Charte des valeurs québécoises

Françoise David attristée des propos de Janette Bertrand

Première publication 17 octobre 2013 à 07h02
Françoise David attristée des propos de Janette Bertrand
Crédit photo : archives, Agence QMI
Françoise David
Par Geneviève Lajoie | Agence QMI

Janette Bertrand a des préjugés à l'égard des femmes voilées, estime la co-porte-parole de Québec Solidaire, Françoise David, attristée des déclarations de l'auteur.

«Mme Bertrand, par ses propos, illustre un préjugé, elle qui les a tant combattu», a dit la députée de Gouin.

Signataire d'une lettre en faveur de la charte des valeurs du gouvernement Marois publiée en début de semaine, Janette Bertrand estime que les femmes musulmanes qui portent le voile sont manipulées.

En entrevue à La Presse, l'ancienne animatrice de télévision a exprimé des craintes à consulter par exemple une médecin qui porte le hidjab : «Je n'aimerais pas être soignée par une femme voilée. J'aurais peur. Je me dirais : tout d'un coup, dans sa religion, qu'on ne soigne pas autant les femmes que les hommes, qu'on laisse partir les vieux plus vite».

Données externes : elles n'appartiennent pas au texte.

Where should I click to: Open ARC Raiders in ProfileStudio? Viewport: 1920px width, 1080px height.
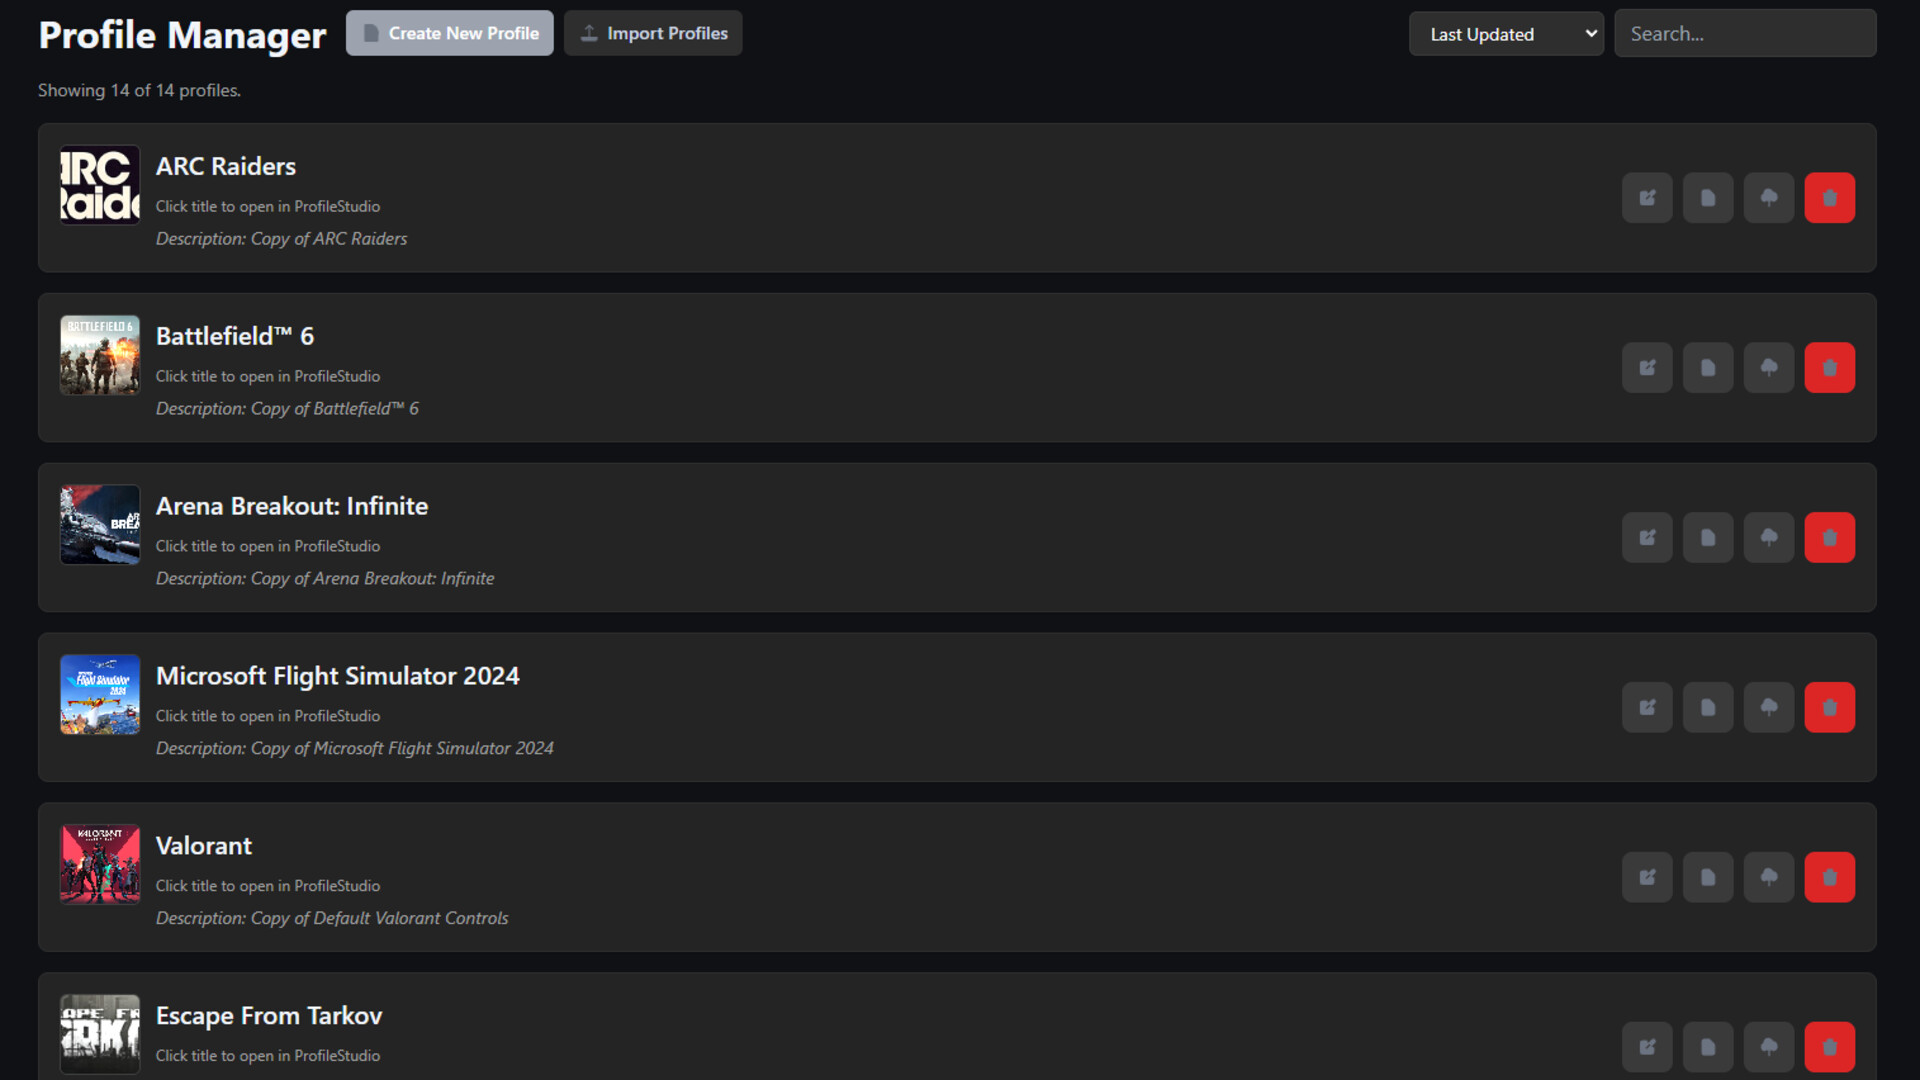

Pour Françoise David, ce genre de discours ne fait pas avancer le débat sur la laïcité, au contraire. «Ça s'appelle un préjugé, vraiment là, et peut-être que Mme Bertrand en disant cela se fait l'écho de certaines peurs ou certains malaises vécus par mes concitoyens, a-t-elle souligné. Je les invite vraiment à s'informer parce qu'on ne peut pas dire des choses comme ça.»

Les propos d'une autre signataire de la missive, la metteure en scène Denise Filiatrault, qui a traité les femmes voilées de «folles», ne sont pas plus excusables, selon la députée solidaire.

Ce mot a trop souvent été accolé aux femmes qui essayaient de prendre leur place par le passé, que ce soit par des politiciens ou des hommes d'église, croit-elle. «Entre féministes et entre femmes, on devrait éviter ce genre de vocabulaire», a-t-elle ajouté.

Selon Françoise David, ce genre de propos dénote une «sorte de méconnaissance de l'autre».

Les femmes musulmanes qui portent le hidjab au Québec ne réclament pas un État islamique, ne sont téléguidées par personne, a-t-elle poursuivi : «Peut-être qu'il faudrait qu'on apprenne un peu à se parler et se connaître...».

Québec solidaire a récemment déposé un projet de loi sur la laïcité. Mme David estime qu'on ne doit pas interdire le port de signes religieux apparents à l'ensemble des employés de l'État, comme le préconise le PQ. Seuls les juges, les policiers et les gardiens de prison devraient afficher la neutralité religieuse, comme le recommande le rapport Bouchard-Taylor.